Extract:
R/elec-package.R

#' @title
#' Statistical Election Audits Package
#' 
#' @description
#' This is a collection of functions written to do various sorts of statistical
#' election audits.  There are also functions to generate simulated voting
#' data, and simulated ``truth'' so as to do simulations to check
#' charactaristics of these methods.  The package includes two data sets
#' consisting of actual reported voting results for races held November, 2008,
#' in California.  It also includes actual audit date for one of these races.

Tasks:
A. Reproduce the section of the election audits package description that opens with the words containing "R/elec-package.R" and closes with "of these races.".
B. Carry on the election audits package description from the point where it stops.

(Rows of pointing data)
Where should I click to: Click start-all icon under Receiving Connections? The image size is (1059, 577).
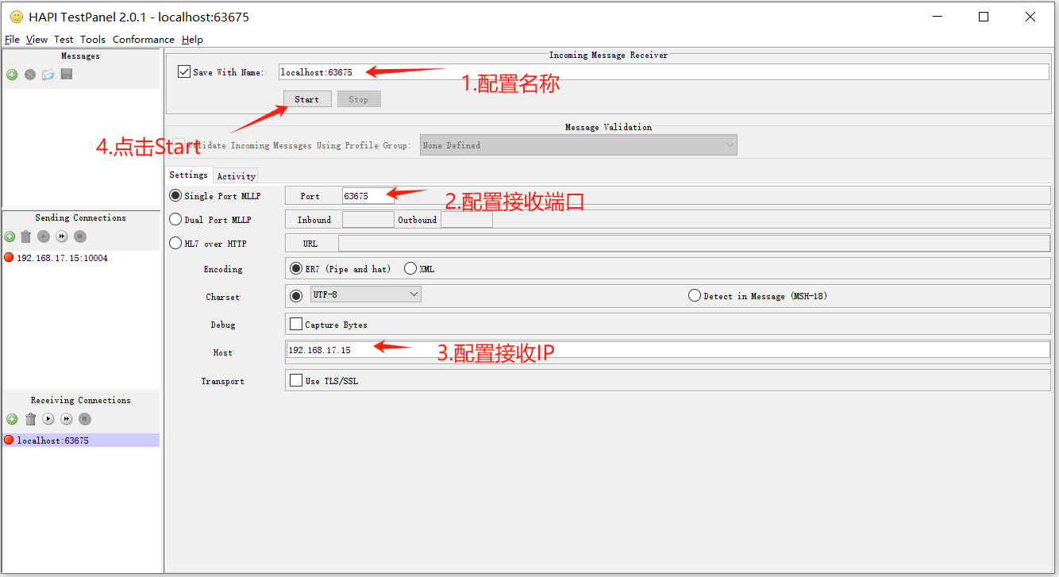[x=67, y=419]
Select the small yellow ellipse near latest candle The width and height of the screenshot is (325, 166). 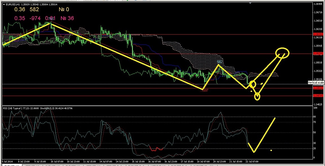252,84
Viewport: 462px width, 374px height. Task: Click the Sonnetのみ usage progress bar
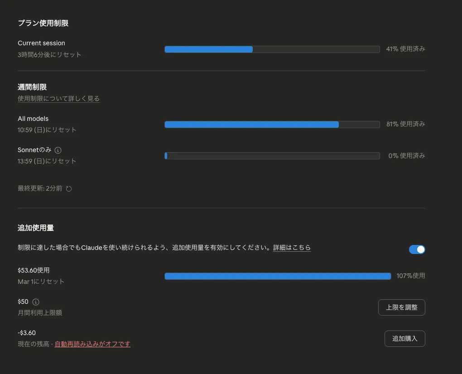coord(272,156)
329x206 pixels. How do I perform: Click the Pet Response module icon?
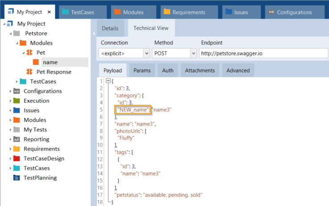click(x=30, y=72)
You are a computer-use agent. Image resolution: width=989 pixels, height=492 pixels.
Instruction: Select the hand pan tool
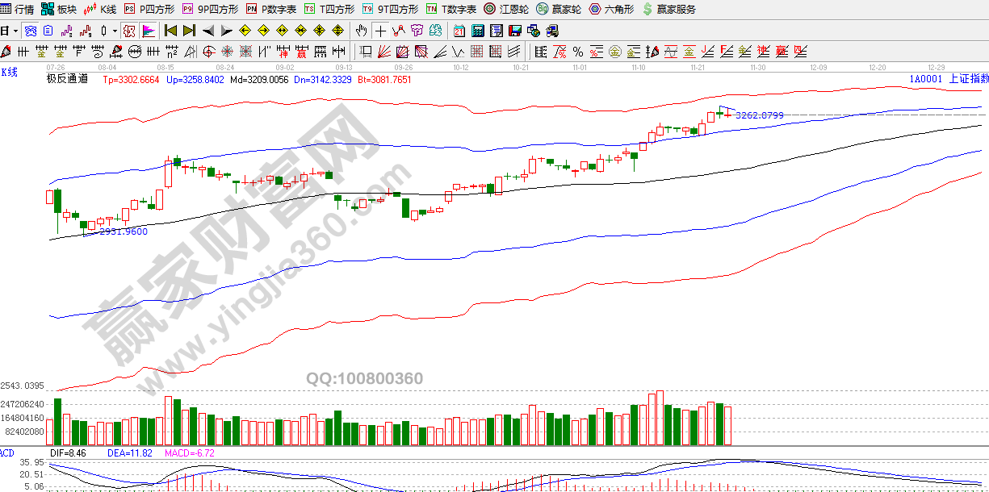click(361, 31)
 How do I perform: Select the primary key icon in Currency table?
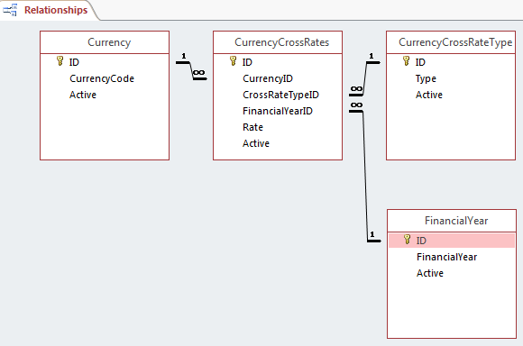60,61
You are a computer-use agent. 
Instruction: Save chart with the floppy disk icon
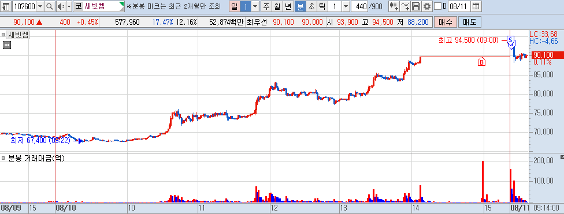pos(416,6)
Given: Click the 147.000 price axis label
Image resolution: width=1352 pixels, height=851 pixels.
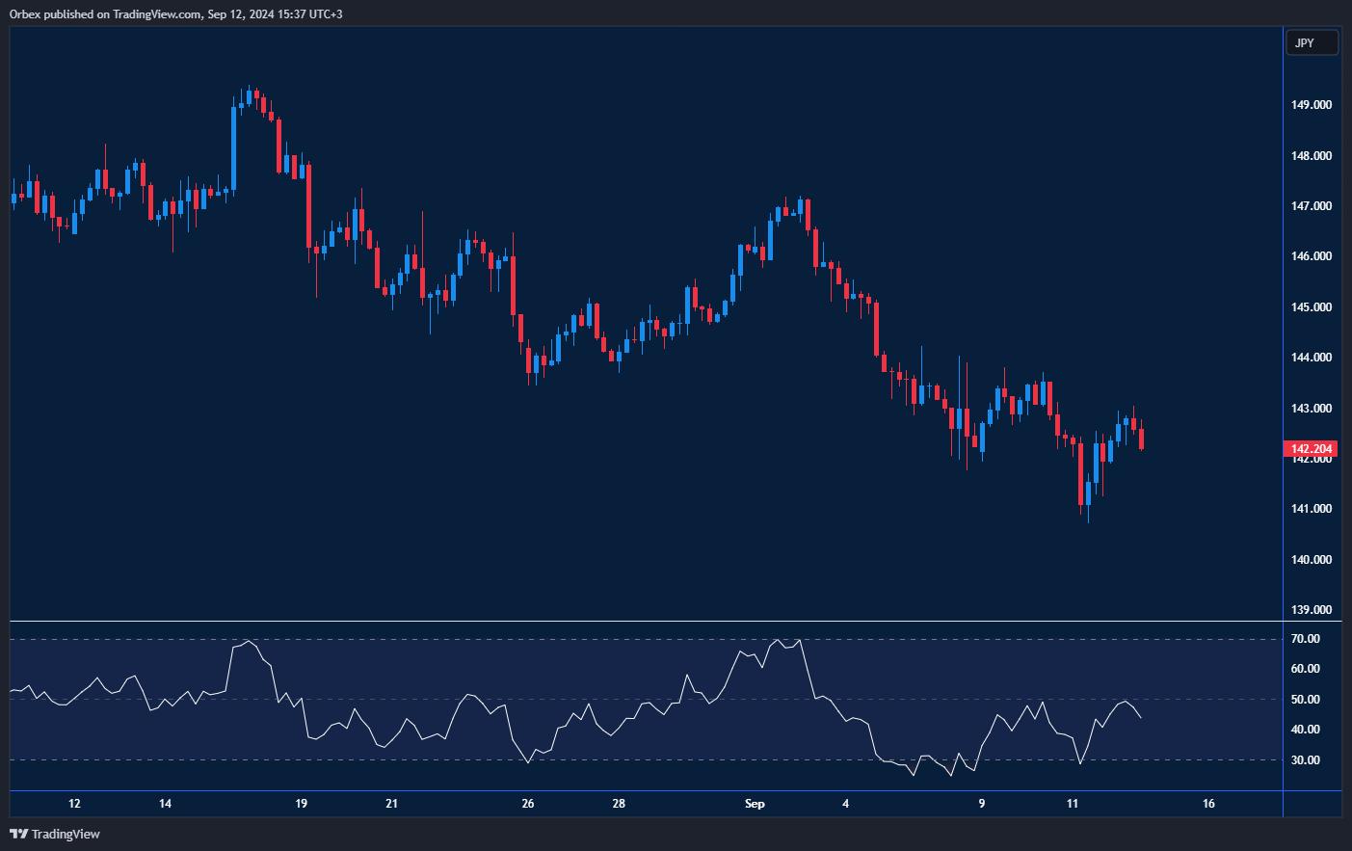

Answers for the exercise:
A.
R/elec-package.R

#' @title
#' Statistical Election Audits Package
#' 
#' @description
#' This is a collection of functions written to do various sorts of statistical
#' election audits.  There are also functions to generate simulated voting
#' data, and simulated ``truth'' so as to do simulations to check
#' charactaristics of these methods.  The package includes two data sets
#' consisting of actual reported voting results for races held November, 2008,
#' in California.  It also includes actual audit date for one of these races.

B.
#' 
#' \tabular{ll}{ Package: \tab elec\cr Type: \tab Package\cr Version: \tab
#' 0.1\cr Date: \tab 2009-01-14\cr License: \tab GPL (>= 2)\cr LazyLoad: \tab
#' yes\cr }
#' 
#' There are three general audit styles implemented in this package.  For each
#' style there are two main computational tasks provided: estimate the needed
#' sample size and expected workload, and calculate $P$-values for a given
#' audit result.  The three methods are CAST (see
#' \code{\link{CAST.calc.sample}} and \code{\link{CAST.audit}}, the Trinomial Bound
#' (see \code{\link{tri.calc.sample}} and \code{\link{trinomial.audit}}), and the
#' Kaplan-Markov (KM) Bound (see \code{\link{KM.calc.sample}} and
#' \code{\link{KM.audit}}).
#' 
#' The examples primarily use a data set included in the package,
#' \code{\link{santa.cruz}} and \code{\link{santa.cruz.audit}}, which holds the
#' ballot counts for a Santa Cruz, CA race that we audited using these methods.
#' See \code{\link{trinomial.bound}} for how these data were analyzed.  The
#' \code{\link{yolo}} data set holds precinct level counts for a race in Yolo
#' county.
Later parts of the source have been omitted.